** BEGIN THE INPUT **

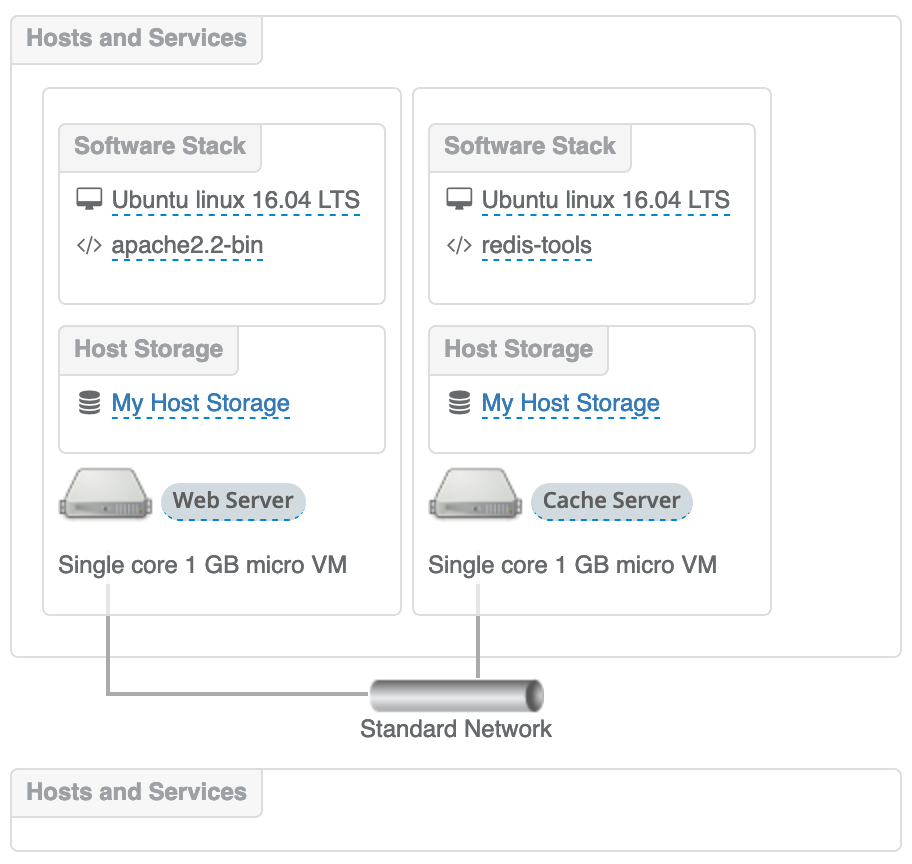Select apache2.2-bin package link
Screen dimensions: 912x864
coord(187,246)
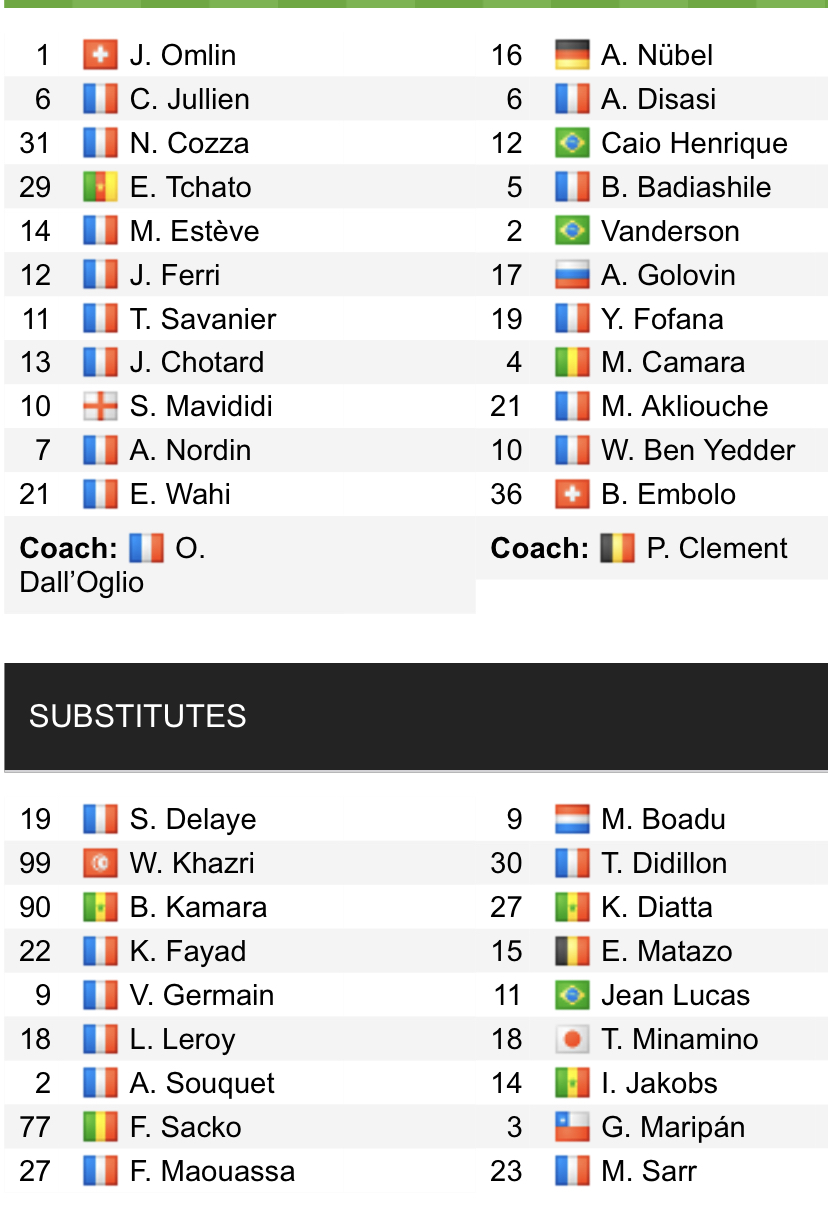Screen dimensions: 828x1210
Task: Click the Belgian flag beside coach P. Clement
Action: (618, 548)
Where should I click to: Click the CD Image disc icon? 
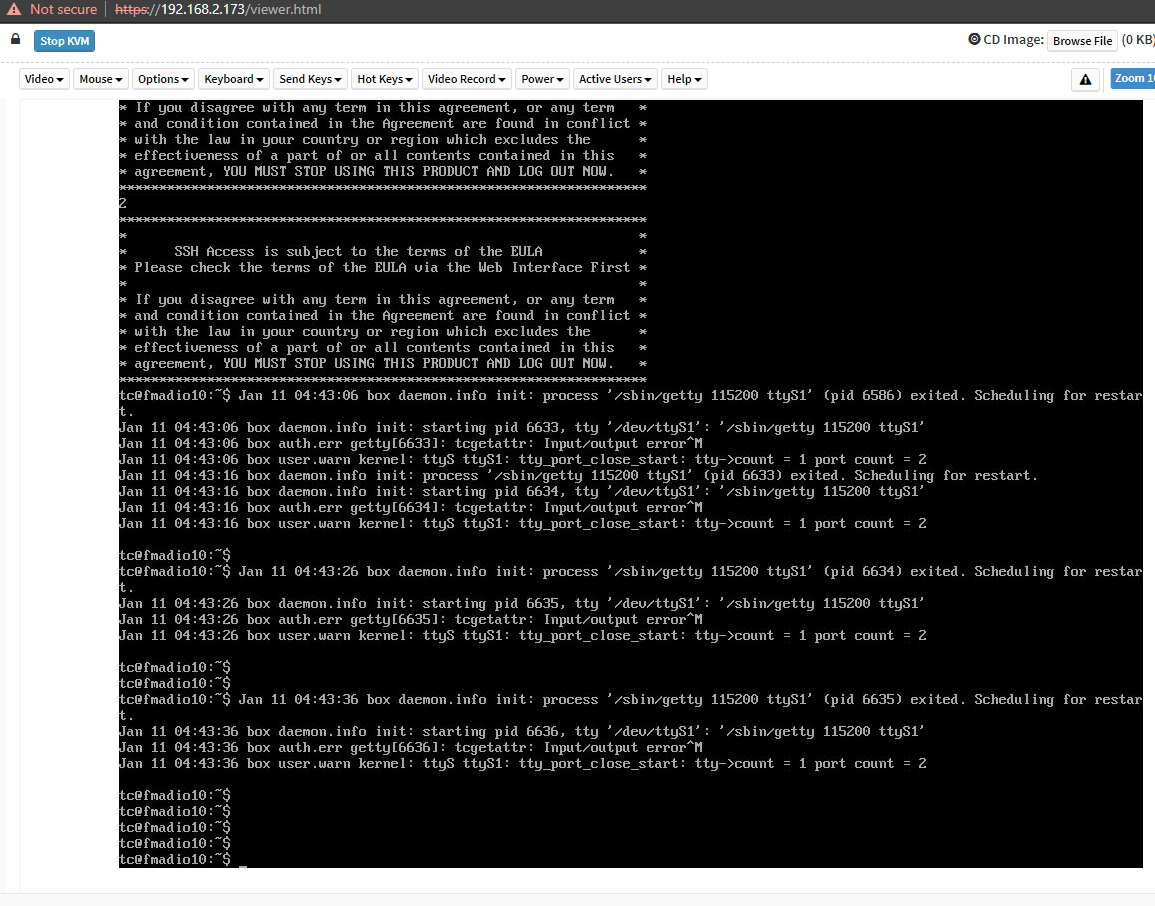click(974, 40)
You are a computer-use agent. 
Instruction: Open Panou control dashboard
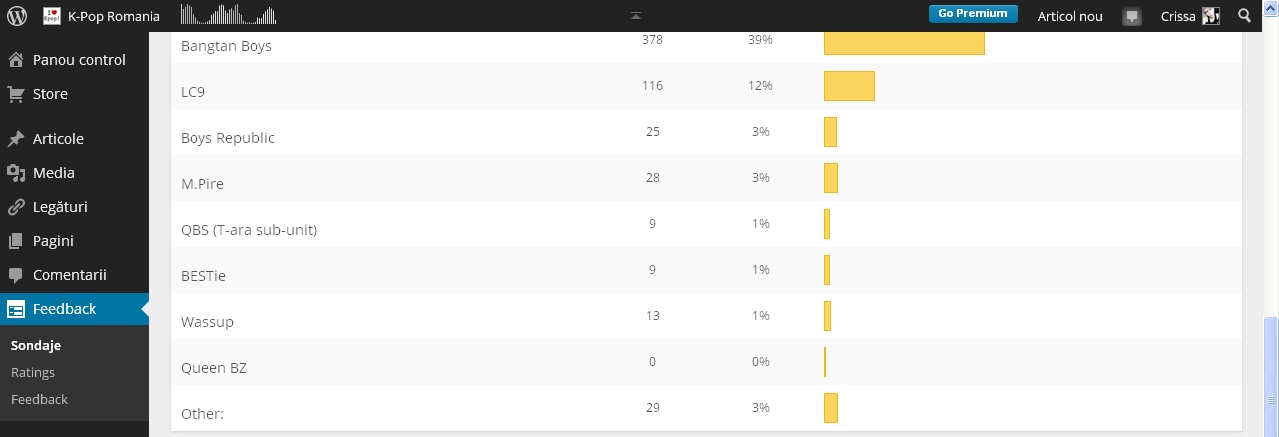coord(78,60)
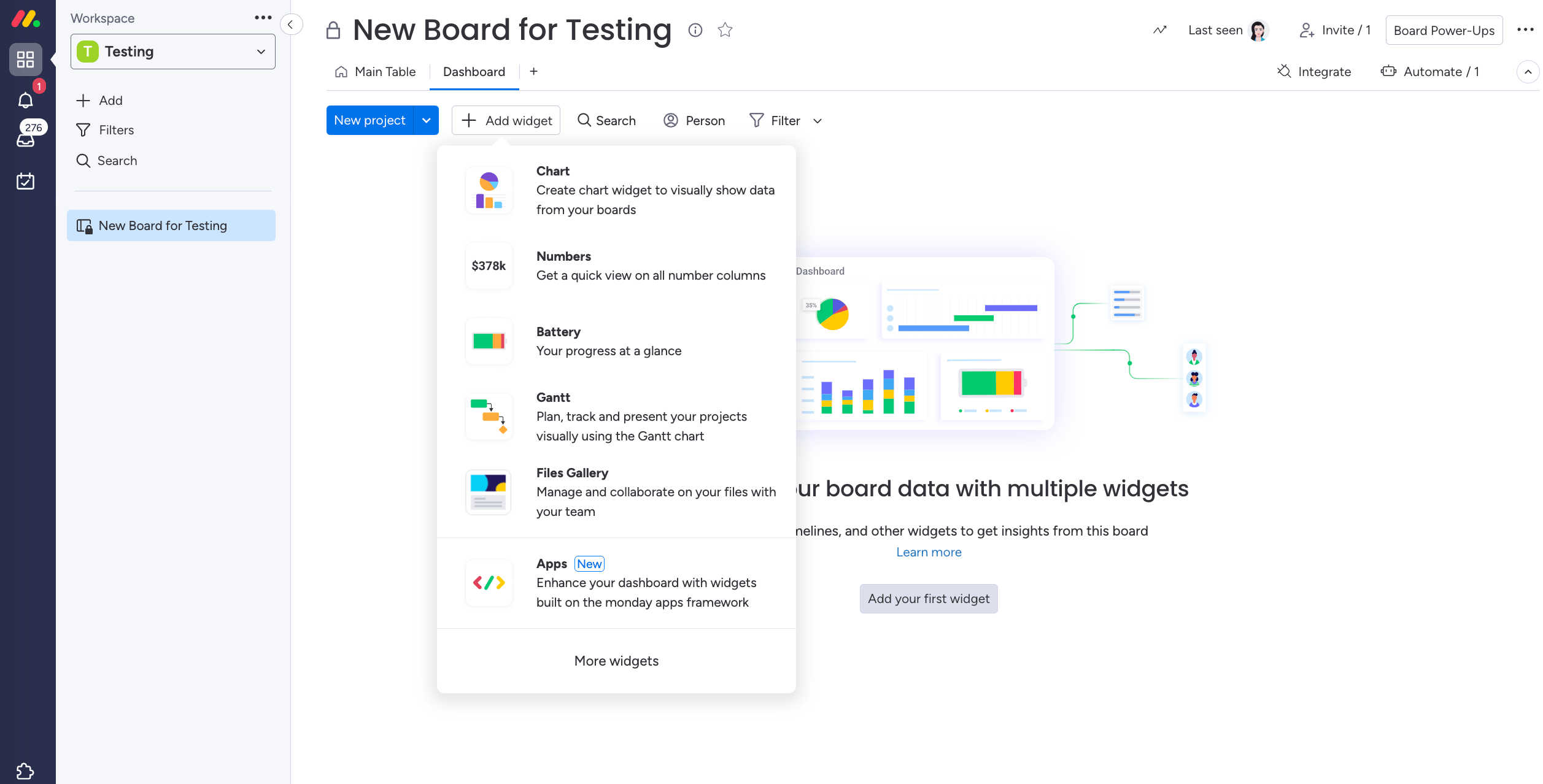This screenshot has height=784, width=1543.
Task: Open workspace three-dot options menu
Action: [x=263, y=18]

** END THE INPUT **

→ YOUR TASK: Write out every line of these items without changing them, and leave the pictures out.

→ EXERCISE OUTPUT:
Select apache2.2-bin package link
Screen dimensions: 912x864
coord(187,246)
Screen dimensions: 828x1210
Task: Click the Belgian flag beside coach P. Clement
Action: (618, 548)
Where should I click to: Click the CD Image disc icon? 
click(974, 40)
You are a computer-use agent. 
Instruction: Open Panou control dashboard
coord(78,60)
This screenshot has height=784, width=1543.
Task: Open workspace three-dot options menu
Action: [x=263, y=18]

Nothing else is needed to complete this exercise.